____ EXERCISE MATERIALS
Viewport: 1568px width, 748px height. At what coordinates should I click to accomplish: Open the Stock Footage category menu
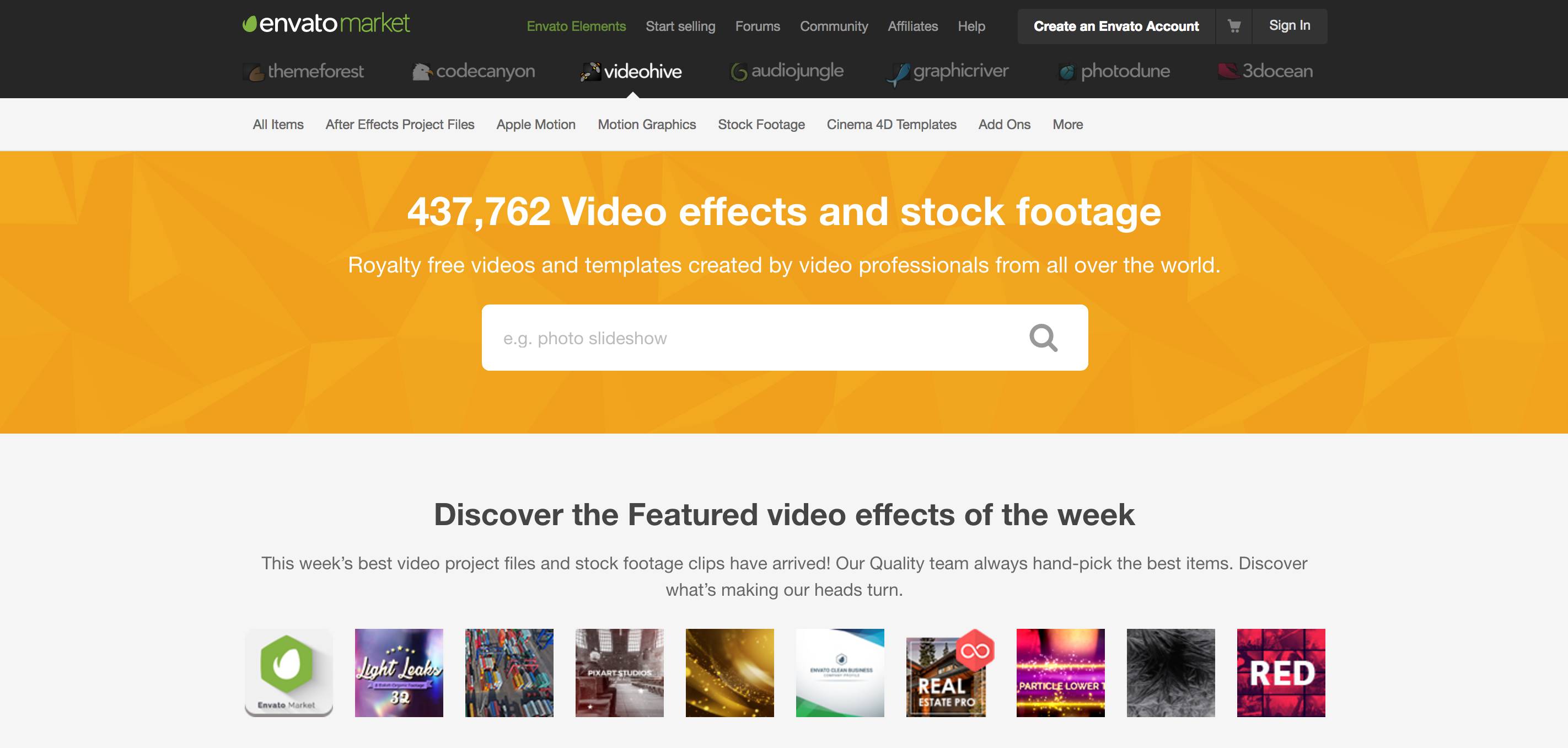coord(761,124)
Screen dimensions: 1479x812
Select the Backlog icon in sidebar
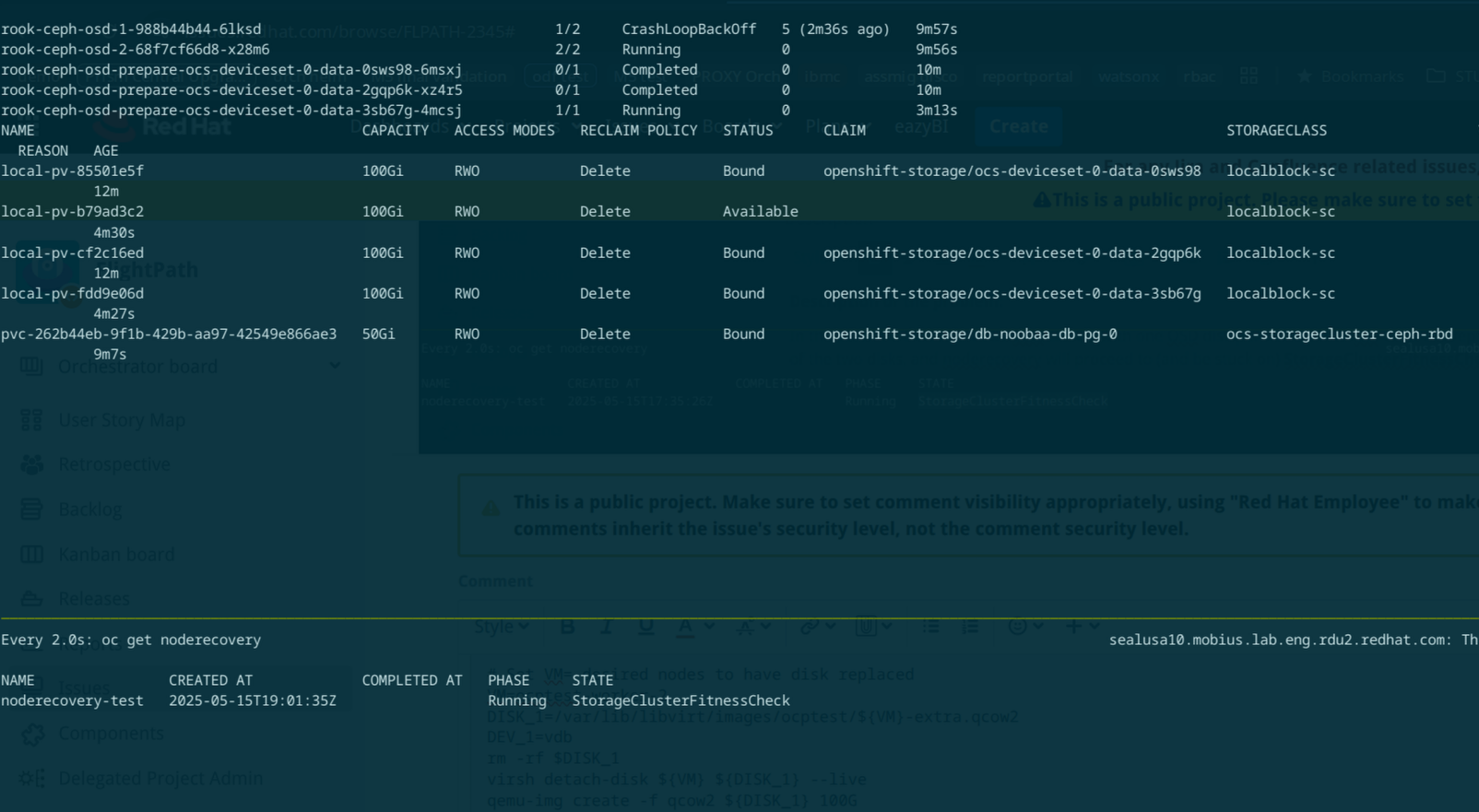(x=31, y=509)
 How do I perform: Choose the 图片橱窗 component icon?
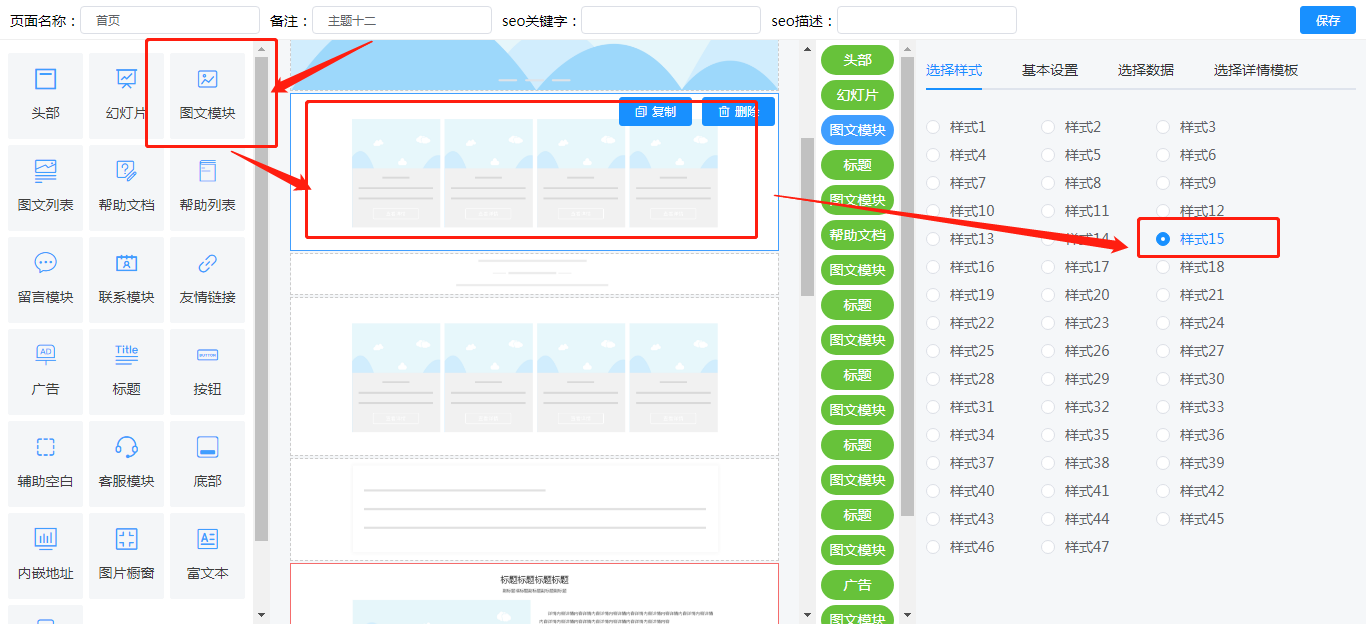click(x=127, y=540)
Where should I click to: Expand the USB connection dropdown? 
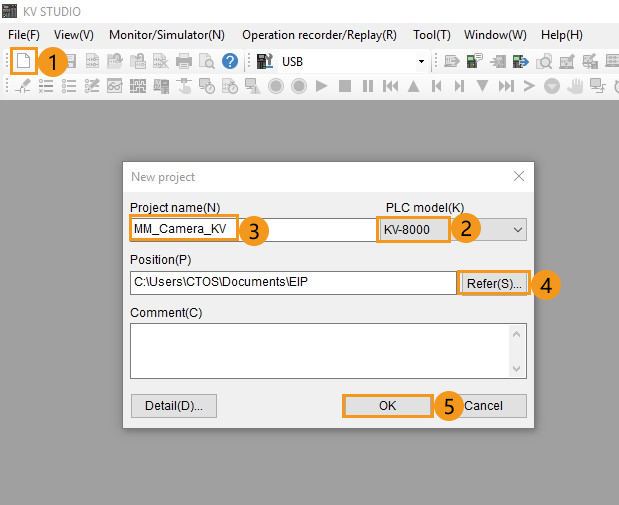(x=421, y=62)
________
Take the line that contains "Screen dimensions: 1479x812" and every line after it down to the last line of the entries above, and output them exactly, with nothing else and no pictures.

§ **COMPLETED TASK**
Screen dimensions: 1479x812
Select the Backlog icon in sidebar
(x=31, y=509)
 How do I perform: Choose the 图片橱窗 component icon?
click(x=127, y=540)
Where should I click to: Expand the USB connection dropdown? 
(x=421, y=62)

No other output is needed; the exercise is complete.